Stay Bonuses are the Worst Kind of Retention Tool

September 20, 2010 1 Comment

Lloyd Bridges in Airplane!This is a wayback – almost two years ago to the day I offered this perspective and eerily it’s still spot on. I must be Nostradamus’ long lost great grandson.

It’s been a rough year in the market. Mortgage crises. Bad corporate behavior. Bankruptcies. M&A. Hideous. Lloyd Bridges said it best: “Looks like I picked the wrong year to quit sniffing glue.” But undoubtedly the most bizarre behavior I’ve seen this year comes in the form of the “stay bonus.”

Let’s hit rewind and explore some underlying axioms about business. Sure, many of these are cliche (probably because so many folks have abused and perverted them that they often ring hollow) but they’ll set a context to explore this issue.

1. People are our most important resource
2. It costs much more to hire someone new than it does to keep the associates you’ve already got
3. People are always searching for growth opportunities

Here’s the issue: those three axioms set many organizations up for a colossal form of organizational stupidity.

Imagine this situation if you will: you have a positive bull market going on and the economy is chugging along at a solid clip. Life is good. Earnings reports are full of butterflies and rainbows and puppy dogs and smiley faces (I love Frank Caliendo’s impression of Pacino) and no matter how hard management tries, they can’t seem to do anything other than turn a wonderful profit. Everyone’s as cozy as Fonzie on a motorcycle. In this scenario, it seems like every manager and executive in the organization is the next Jack Welch given the performance they’re turning in.

Then it happens – everything goes south. The economy craters. Spending tightens. Margins are pressured. But most important of all, leaders in the organization start making bad decisions (or no decisions at all which is even worse). Some of them demonstrate gross negligence or incompetence. Earnings reports are full of more “Biff!”s and “Pow!”s than an old Adam West era Batman episode.

Looking at things objectively, management and leadership has failed. They’ve failed to anticipate and prepare for problems. They’ve failed to steer the organization through choppy waters. And all too often, they’ve failed to take responsibility for their failures (once again invoking the Krusty the Clown defense of “Don’t blame me! I didn’t do it!”).

Here’s where it gets stooooopid (with FIVE O’s). The same management that drove the business into the ground opens their handy “Successful Executive’s Handbook” (warning: if you see this book on the bookshelf of a prospective boss, run like the wind my child!). They frantically look for the chapter on the Titanic but to no avail.
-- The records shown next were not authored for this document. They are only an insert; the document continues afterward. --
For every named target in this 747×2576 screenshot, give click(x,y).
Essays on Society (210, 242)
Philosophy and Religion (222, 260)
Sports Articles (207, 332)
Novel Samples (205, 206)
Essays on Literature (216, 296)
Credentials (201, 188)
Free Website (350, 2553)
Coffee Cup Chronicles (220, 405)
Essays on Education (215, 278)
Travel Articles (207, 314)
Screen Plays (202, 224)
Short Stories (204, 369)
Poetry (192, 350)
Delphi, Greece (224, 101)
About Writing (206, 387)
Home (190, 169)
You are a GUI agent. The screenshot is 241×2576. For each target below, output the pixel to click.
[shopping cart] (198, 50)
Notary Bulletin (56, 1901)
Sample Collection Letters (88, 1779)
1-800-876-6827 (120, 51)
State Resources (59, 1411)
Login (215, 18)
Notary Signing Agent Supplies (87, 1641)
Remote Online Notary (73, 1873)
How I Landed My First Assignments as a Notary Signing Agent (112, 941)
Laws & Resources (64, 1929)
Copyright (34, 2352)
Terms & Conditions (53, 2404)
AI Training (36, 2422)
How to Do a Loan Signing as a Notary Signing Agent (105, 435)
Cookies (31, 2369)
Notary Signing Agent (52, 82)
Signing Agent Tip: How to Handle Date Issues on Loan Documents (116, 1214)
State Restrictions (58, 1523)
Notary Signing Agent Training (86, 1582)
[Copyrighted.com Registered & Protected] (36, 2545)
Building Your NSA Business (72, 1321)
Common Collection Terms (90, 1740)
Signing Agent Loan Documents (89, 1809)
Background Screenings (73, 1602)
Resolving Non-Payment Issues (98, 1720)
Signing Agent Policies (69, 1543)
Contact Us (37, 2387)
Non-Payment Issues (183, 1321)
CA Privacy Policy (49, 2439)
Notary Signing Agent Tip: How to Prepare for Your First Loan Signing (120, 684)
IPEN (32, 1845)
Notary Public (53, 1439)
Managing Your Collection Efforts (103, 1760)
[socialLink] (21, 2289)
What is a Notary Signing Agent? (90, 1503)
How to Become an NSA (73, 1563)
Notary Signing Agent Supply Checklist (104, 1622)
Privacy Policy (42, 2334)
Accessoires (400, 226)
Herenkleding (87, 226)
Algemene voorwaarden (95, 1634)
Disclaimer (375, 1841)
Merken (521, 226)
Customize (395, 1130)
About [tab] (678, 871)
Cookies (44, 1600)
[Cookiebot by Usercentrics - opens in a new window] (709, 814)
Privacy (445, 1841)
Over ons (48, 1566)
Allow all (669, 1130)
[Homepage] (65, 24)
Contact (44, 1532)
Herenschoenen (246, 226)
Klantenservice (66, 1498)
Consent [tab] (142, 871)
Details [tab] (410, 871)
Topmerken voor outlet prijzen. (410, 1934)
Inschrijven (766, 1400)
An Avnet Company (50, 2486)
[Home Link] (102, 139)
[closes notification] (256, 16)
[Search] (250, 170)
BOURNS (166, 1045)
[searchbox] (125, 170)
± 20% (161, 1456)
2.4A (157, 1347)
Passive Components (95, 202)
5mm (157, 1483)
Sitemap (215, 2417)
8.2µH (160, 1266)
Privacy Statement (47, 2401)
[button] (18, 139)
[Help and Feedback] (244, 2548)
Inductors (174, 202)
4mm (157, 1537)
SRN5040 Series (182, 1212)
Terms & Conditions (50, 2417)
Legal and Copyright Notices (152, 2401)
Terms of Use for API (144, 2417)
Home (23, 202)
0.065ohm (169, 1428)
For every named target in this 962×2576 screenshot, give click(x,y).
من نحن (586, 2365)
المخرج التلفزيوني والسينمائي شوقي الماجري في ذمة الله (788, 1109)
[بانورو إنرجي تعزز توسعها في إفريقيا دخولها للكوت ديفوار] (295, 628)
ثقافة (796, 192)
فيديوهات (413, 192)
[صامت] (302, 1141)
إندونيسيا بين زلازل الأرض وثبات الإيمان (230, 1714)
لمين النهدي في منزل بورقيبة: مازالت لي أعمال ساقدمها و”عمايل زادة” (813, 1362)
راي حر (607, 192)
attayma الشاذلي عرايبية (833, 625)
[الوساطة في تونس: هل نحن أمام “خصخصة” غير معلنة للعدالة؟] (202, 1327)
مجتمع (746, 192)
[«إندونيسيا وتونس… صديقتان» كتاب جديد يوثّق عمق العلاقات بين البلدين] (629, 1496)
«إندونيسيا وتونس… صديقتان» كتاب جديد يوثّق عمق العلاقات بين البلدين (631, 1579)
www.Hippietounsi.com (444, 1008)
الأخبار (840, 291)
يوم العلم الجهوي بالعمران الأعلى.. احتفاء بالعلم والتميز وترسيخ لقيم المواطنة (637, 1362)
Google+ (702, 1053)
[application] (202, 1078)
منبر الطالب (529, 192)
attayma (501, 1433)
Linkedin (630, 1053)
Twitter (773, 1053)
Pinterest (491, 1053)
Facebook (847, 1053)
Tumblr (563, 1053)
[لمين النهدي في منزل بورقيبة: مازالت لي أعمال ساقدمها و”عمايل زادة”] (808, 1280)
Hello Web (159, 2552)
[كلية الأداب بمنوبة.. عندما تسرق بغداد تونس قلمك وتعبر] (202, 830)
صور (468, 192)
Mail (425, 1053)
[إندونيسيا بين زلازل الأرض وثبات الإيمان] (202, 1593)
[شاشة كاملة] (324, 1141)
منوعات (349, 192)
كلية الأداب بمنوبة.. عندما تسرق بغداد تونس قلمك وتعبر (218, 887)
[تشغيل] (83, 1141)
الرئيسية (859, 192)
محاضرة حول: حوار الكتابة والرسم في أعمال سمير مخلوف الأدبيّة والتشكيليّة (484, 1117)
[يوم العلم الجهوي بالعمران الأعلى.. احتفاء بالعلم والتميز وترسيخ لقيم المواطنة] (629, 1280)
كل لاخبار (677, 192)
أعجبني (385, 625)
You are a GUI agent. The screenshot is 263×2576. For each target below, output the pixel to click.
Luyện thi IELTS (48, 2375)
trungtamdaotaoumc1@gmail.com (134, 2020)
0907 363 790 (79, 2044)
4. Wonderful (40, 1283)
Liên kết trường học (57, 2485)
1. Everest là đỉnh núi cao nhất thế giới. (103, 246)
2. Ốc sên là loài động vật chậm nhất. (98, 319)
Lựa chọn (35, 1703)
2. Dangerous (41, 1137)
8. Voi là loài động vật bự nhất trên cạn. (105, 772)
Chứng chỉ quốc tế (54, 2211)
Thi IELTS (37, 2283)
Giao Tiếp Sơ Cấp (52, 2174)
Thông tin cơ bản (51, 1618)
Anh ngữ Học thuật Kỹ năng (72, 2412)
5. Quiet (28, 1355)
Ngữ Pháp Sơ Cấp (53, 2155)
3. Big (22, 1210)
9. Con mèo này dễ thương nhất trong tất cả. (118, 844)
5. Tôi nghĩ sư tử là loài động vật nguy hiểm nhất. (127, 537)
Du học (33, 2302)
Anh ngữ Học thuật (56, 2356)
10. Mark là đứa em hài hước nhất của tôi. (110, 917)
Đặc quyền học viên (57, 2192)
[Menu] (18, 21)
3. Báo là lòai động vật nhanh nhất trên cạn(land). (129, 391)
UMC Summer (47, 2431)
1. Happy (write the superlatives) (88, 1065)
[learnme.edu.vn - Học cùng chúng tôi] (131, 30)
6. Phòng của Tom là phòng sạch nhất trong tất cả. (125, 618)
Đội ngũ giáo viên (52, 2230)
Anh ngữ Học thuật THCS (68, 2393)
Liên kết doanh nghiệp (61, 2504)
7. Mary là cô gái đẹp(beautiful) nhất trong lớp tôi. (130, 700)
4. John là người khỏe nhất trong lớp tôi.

At that point, they remember the three axioms above and grow concerned that the problems in the business will lead to a “brain drain” of their talent. They read those axioms over and over wondering what to do. They worry their “key talent” will seek “growth opportunities” elsewhere now that the company has melted down. It hits them hard when they think they can’t afford to lose their talent because it will cost more and make things worse. And of course, they need to do something (anything) to demonstrate their commitment to people since they are the most important resource they have. The stroke of genius strikes at that moment – the best way to prevent that brain drain from happening lies at their fingertips: stay bonuses all around!

Yes. Stay bonuses. Wonderfully (and occasionally obscenely) large amounts of cash or stock to induce leaders in the organization to stay are handed out. And guess what happens? Of course those leaders stay around. The incentive is too large not to.

I hope by now you’ve figured out the monolithic act of stupidity here… please tell me you have. For the benefit of one of those leaders who happened to just give out a stay bonus, I’ll elaborate because I’m sure you’re confused: YOU JUST PAID BIG BUCKS TO HANG ONTO MANAGERS WHO RAN THE BUSINESS INTO THE GROUND! Why on God’s green Earth would you do that? That’s simply throwing good money after bad.

The bigger problem is this phenomenon occurs at all levels from Directors to the Board of Directors. These “leaders” mistakenly interpret the above axioms as a mandate to pay even more money to the folks who got them in trouble in the first place.

My suggestion: look at the collapse of the business as a failure of leadership and, as I recommend doing when you make a hiring mistake, belly up to the bar and clean up your mess. Sure it’s the harder road to travel but don’t your associates, customers, and shareholders deserve better than management (note I did not say leadership) who has cratered a previously solid business? This is one case where instead of stay bonuses, you should be investing in severance packages and hiring bonuses…

Mike Figliuolo at thoughtLEADERS, LLC

One Response to “Stay Bonuses are the Worst Kind of Retention Tool”

  1. Ed Ceballos says:

    Excellent take on the HR retention strategy.
    I’ve seen companies promising an up front “project bonus” as to ensure an employee accepts to be given a challenging project “no one wants” or even taking a leadership role in a troubling area. Amazing.
    Companies end up being hostages, with a totally destroyed compensation strategy. On the long run, only mediocre people survive there, and good talent leaves anyway.